RXXX Series Roadmap from AnandTech

Arty · Aug 20, 2005

geo said:
So what's everyones performance expectations for R520XL? I'm guessing that in general (non-HDR) it will fall between stock GT and stock GTX at a GT-like price. That they are going for doing to NV with it what NV did to them with 6800GT last time.

That would be very nice if they do it, I loved the 6800GT and then the X800XL.

overclocked · Aug 20, 2005

In my opinion why are people expecting a spring launch for R600 or G80(NV50?)???

Its to early IMO and i think this chips are going LATE 06 or early 07.

Skrying · Aug 20, 2005

overclocked said:
In my opinion why are people expecting a spring launch for R600 or G80(NV50?)???

Its to early IMO and i think this chips are going LATE 06 or early 07.

I'd expect them before the lanch of Vista.

Blastman · Aug 20, 2005

Do any of the Hardware sites have samples of the R520 for review yet?

KimB · Aug 20, 2005

Skrying said:
I'd expect them before the lanch of Vista.

IHV's have in the past shown interest in synchronizing their own launches with Microsoft's.
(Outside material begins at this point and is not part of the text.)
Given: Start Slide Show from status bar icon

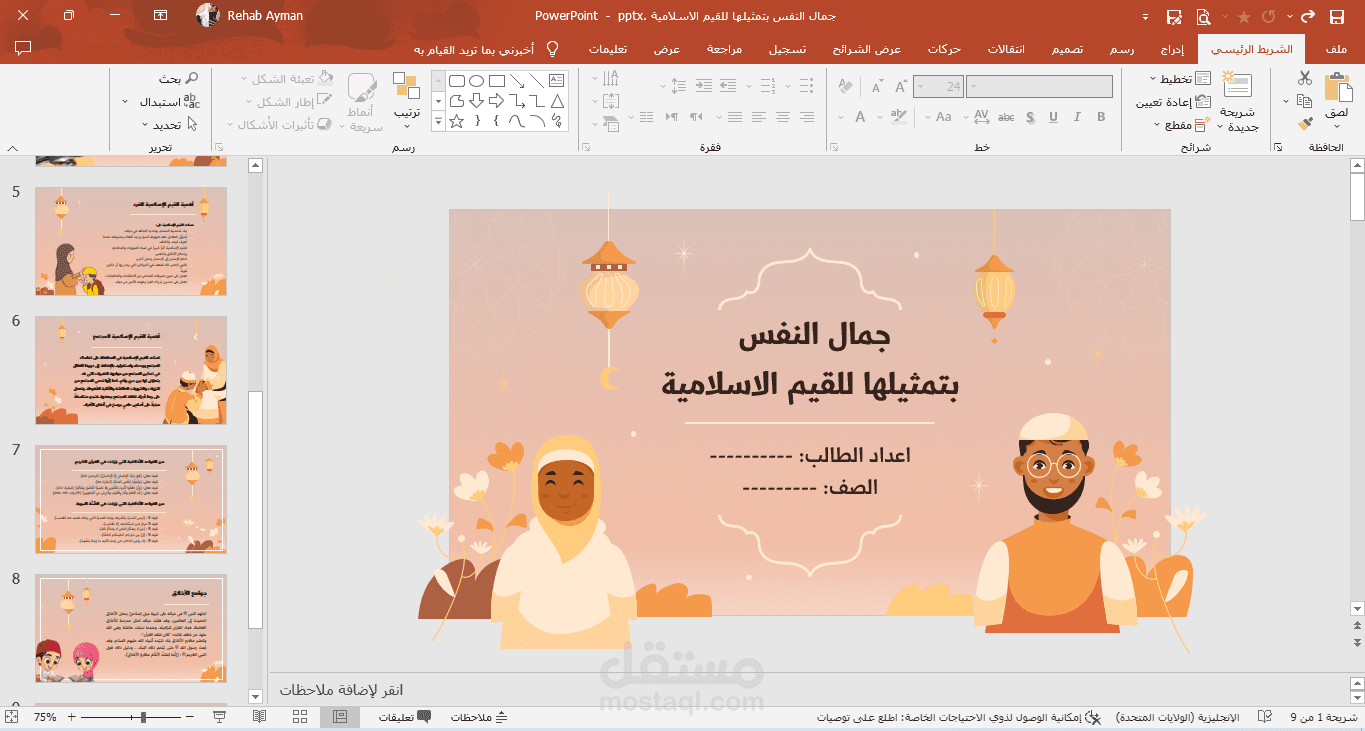Looking at the screenshot, I should pyautogui.click(x=220, y=717).
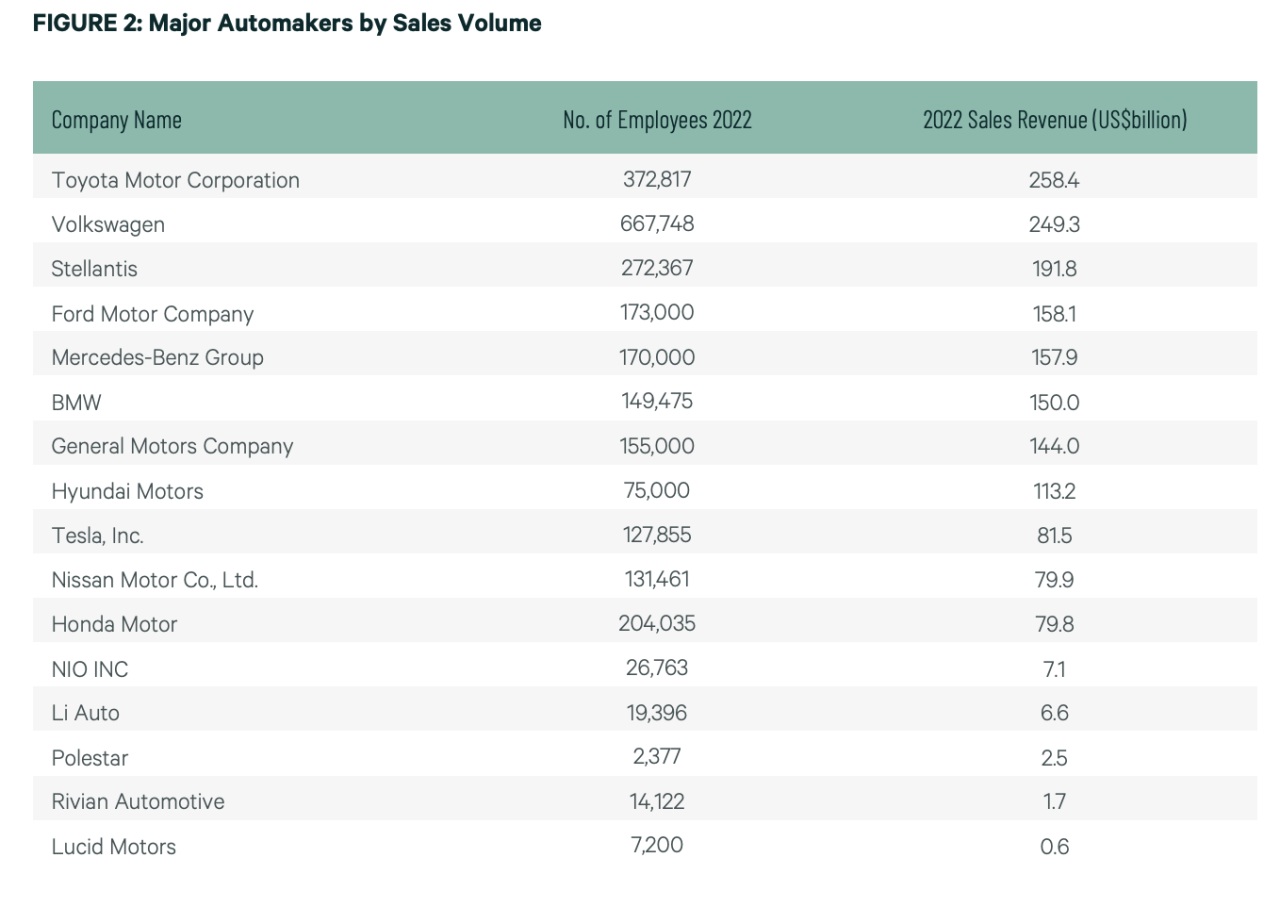Click the Company Name column header
The height and width of the screenshot is (907, 1280).
116,121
Dave Baumann · Aug 20, 2005

Jawed said:
The other thing I've realised is that 48 pipes for R580, arranged in three arrays of 16 pipes each, wouldn't be such a huge device.

I would put say that the pipelines will still be arranged in 4 MIMD, regionalised "quads".

tEd · Aug 20, 2005

Dave Baumann said:
I would put say that the pipelines will still be arranged in 4 MIMD, regionalised "quads".

MIMD would mean a quad could work with different shaders per pixel?

Ailuros · Aug 20, 2005

tEd said:
MIMD would mean a quad could work with different shaders per pixel?

Self explanatory: multiple instruction multiple data.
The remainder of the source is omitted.